O mercado brasileiro de panetones movimentou R$ 1,36 bilhão entre outubro de 2025 e janeiro de 2026, alta de 3,5% em faturamento ante igual período anterior. Já as exportações do produto avançaram 42,6% de janeiro a julho de 2026, somando US$ 6,7 milhões, informou a Associação Brasileira das Indústrias de Biscoitos, Massas Alimentícias e Pães & Bolos Industrializados (Abimapi), em nota divulgada nesta segunda-feira.
No mercado interno, pesquisa encomendada à Worldpanel by Numerator aponta que o setor registrou aumento de R$ 45,8 milhões entre outubro de 2025 e janeiro de 2026, apesar do recuo de 3,4% no volume vendido, que totalizou 50 mil toneladas. A penetração do produto chegou a 63% dos lares no País, com 33,1% do volume total destinado a presentes.
O segmento de panetones recheados teve alta de 4,5% em volume, com destaque para o Estado de São Paulo e para as regiões Norte, Nordeste e Sul. A embalagem tradicional de 400 g representou 64,2% das vendas, enquanto os formatos de 601 g a 1 kg alcançaram 18,5% de participação. O consumo concentrou-se no público acima de 50 anos (41,7% do volume), em lares de três a quatro pessoas (49,2%) e na classe C (48,6%). A fidelidade às 20 principais marcas foi de 83,8%.
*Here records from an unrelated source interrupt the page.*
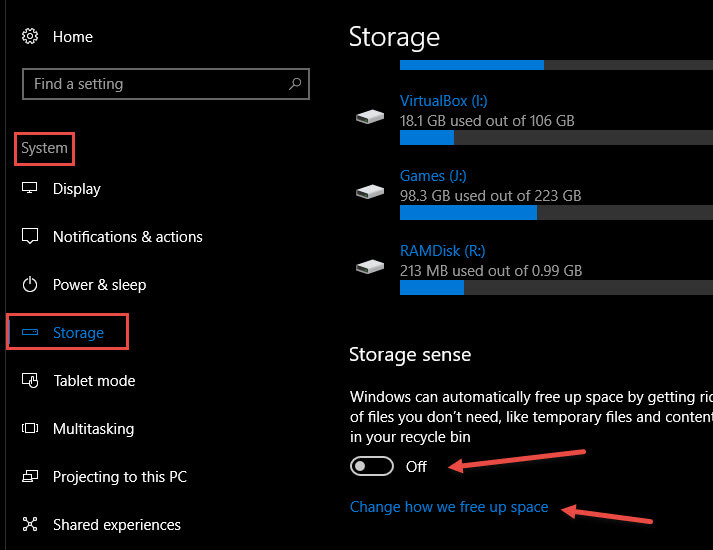Select the Shared experiences icon
This screenshot has height=550, width=713.
pos(30,524)
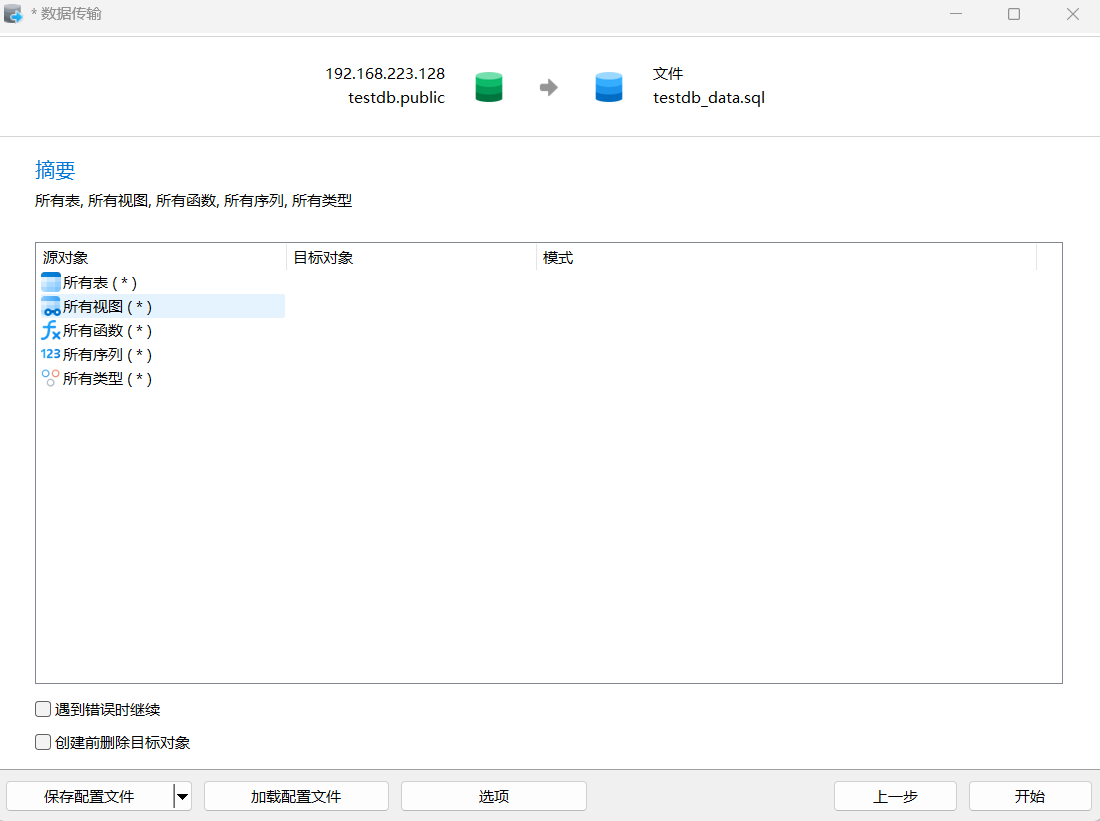Click the blue target database icon
The image size is (1100, 821).
click(x=609, y=87)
Nas vendas externas, dados do Comex Stat, sistema da Secretaria de Comércio Exterior (Secex), compilados pela Abimapi, mostram que o volume exportado entre janeiro e julho de 2026 subiu 63,6%, para 1,8 mil toneladas. O resultado refletiu a antecipação de embarques para junho e julho diante de taxas alfandegárias aplicadas pelos Estados Unidos, principal destino do produto brasileiro.
De janeiro a julho, as vendas para os Estados Unidos somaram US$ 4,3 milhões, equivalentes a 1,3 milhão de quilos. Segundo o diretor internacional da Abimapi, Rodrigo Iglesias, a antecipação buscou garantir competitividade ao abastecer estoques norte-americanos. Ainda assim, a entidade projeta alta de cerca de 5% no volume total exportado ao mundo ao fim de 2026, em relação a 2025.
Nos sete primeiros meses de 2026, o Brasil exportou panetones para 33 países por meio do projeto Amazing Foods Brazil, desenvolvido em parceria com a ApexBrasil. O Japão foi o segundo principal destino no período, com US$ 800 mil (200 toneladas).